In primary hepatocytes and HepG2
hepatoma cells, prolonged activation of the p42/44
mitogen-activated protein kinase (MAPK) pathway is associated with a reduction in
DNA synthesis, mediated by increased expression of the
cyclin-dependent kinase inhibitor
protein p21 (Cip-1/WAF1/mda6) (p21). This study was performed to evaluate the contribution of transcriptional and post-transcriptional regulation in this response. Prolonged activation of the MAPK pathway in wild-type or p21 null hepatocytes caused a large decrease and increase, respectively, in
DNA synthesis. Prolonged activation of the MAPK pathway in either wild-type or p21 antisense HepG2 cells also caused large decreases and increases, respectively, in
DNA synthesis. MAPK signaling increased the phosphorylation of the
transcription factors Ets2,
C/EBPalpha, and
C/EBPbeta, and rapidly increased transcription from the p21 promoter via multiple Ets- and C/EBP-elements within the enhancer region. Eight hours after MAPK activation, loss of
C/EBPbeta or Ets2 function significantly reduced MAPK-stimulated transcription from the p21 promoter and abolished increased p21
protein expression. At this time, MAPK signaling increased both p21
mRNA and p21 protein stabilities that were also demonstrated to be essential for a profound increase in p21
protein levels. Thirty-six hours after MAPK activation, transcription from the p21 promoter was still significantly reduced in cells without either
C/EBPbeta or Ets2 function; however, these cells were now capable of exhibiting a partial increase in p21
protein expression. In contrast, loss of
C/EBPalpha function modestly reduced MAPK-stimulated transcription from the p21 promoter but strongly inhibited the ability of prolonged MAPK activation to increase
protein levels of p21. This data suggested that prolonged enhancement of p21
protein levels may be under posttranscriptional control.
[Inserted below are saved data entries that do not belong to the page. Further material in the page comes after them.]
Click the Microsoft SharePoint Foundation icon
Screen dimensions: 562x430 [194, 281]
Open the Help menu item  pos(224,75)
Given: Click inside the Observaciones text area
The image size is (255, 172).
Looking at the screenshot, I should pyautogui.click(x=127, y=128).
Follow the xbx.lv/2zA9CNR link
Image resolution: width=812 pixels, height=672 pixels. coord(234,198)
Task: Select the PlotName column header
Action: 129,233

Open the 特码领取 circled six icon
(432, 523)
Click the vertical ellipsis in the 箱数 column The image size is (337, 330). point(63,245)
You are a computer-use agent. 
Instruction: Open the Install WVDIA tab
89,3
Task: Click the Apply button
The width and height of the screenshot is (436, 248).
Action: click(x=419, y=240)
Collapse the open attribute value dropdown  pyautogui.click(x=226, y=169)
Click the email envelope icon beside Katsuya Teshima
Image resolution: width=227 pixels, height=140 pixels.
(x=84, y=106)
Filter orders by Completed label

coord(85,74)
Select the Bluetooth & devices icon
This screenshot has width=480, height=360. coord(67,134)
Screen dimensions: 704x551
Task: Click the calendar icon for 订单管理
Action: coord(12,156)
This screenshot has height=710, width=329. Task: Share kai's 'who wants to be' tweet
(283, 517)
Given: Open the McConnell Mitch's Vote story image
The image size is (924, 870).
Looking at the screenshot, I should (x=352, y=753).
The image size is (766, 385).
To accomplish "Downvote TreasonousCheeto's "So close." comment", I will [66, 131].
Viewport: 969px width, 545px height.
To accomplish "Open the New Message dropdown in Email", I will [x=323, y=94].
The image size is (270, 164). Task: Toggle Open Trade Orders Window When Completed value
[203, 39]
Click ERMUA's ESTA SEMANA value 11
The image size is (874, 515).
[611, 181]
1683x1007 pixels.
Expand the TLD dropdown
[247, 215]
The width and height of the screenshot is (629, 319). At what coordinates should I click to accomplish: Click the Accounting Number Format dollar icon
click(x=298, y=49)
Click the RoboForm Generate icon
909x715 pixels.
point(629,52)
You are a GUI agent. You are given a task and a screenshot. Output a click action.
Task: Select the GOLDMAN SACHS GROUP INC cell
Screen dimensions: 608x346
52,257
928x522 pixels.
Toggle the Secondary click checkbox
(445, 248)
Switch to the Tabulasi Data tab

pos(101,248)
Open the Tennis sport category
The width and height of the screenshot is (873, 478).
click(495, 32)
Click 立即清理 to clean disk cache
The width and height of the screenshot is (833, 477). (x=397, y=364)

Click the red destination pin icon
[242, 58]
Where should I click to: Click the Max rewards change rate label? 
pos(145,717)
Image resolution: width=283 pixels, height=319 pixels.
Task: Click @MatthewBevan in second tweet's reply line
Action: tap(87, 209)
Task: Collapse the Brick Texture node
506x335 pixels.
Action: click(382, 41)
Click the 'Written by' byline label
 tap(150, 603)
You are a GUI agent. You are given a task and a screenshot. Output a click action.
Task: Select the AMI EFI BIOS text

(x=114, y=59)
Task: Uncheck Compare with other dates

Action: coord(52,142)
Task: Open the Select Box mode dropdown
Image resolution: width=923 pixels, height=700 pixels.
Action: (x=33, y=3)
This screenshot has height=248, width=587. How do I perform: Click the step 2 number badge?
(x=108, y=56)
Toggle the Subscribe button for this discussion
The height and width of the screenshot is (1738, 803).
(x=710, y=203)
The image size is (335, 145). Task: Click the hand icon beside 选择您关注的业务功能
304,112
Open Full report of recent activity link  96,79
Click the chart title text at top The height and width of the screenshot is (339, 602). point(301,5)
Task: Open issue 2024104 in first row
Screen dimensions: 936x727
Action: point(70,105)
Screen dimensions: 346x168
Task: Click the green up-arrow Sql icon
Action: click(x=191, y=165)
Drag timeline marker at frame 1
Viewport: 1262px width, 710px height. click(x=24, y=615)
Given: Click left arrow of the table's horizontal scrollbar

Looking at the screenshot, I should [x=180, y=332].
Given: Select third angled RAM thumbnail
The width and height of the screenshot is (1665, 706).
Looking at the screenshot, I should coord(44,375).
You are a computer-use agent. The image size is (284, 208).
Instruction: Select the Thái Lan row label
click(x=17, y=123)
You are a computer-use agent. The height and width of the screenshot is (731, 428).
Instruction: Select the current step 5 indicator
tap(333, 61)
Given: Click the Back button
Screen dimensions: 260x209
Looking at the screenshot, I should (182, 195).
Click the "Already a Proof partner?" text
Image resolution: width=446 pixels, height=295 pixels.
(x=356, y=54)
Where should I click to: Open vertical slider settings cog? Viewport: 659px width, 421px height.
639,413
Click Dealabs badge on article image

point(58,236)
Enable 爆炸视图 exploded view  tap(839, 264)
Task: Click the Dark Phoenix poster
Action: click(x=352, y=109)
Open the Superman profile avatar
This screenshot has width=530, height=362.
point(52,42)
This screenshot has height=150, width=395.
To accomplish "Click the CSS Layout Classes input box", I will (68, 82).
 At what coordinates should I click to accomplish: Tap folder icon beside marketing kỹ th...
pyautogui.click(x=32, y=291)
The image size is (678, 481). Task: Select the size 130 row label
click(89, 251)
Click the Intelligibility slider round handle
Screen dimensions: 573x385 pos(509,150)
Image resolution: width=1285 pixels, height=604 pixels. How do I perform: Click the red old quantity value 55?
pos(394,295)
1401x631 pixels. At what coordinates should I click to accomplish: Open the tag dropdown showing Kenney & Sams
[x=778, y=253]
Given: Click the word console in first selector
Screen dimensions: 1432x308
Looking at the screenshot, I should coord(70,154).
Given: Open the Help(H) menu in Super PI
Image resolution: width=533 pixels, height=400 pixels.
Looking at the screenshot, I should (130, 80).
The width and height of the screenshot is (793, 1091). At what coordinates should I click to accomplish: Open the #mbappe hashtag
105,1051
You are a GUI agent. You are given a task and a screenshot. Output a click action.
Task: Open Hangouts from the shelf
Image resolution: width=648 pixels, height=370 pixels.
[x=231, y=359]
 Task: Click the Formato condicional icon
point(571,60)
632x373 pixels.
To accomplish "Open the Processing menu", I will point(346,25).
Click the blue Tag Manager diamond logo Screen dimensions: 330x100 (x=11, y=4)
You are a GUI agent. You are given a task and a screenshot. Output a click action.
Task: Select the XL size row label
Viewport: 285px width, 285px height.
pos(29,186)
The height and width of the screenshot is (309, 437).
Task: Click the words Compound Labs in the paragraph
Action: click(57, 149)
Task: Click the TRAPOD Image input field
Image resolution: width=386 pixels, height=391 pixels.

In agreement with this hypothesis, prolonged MAPK signaling further increased p21 mRNA stability at 36 h, compared with the 8-h time point. Our data argue that MAPK signaling increased p21 promoter activity via multiple
transcription factors, which alone were insufficient for a robust prolonged increase in p21
protein levels in primary hepatocytes, and that to increase p21
protein levels also required enhanced stabilization of p21
mRNA and p21
protein. Collectively, these data suggest that loss of
transcription factor and
mRNA/
protein stabilization functions correlates with an inability of MAPK signaling to cause growth arrest versus proliferation in primary hepatocytes.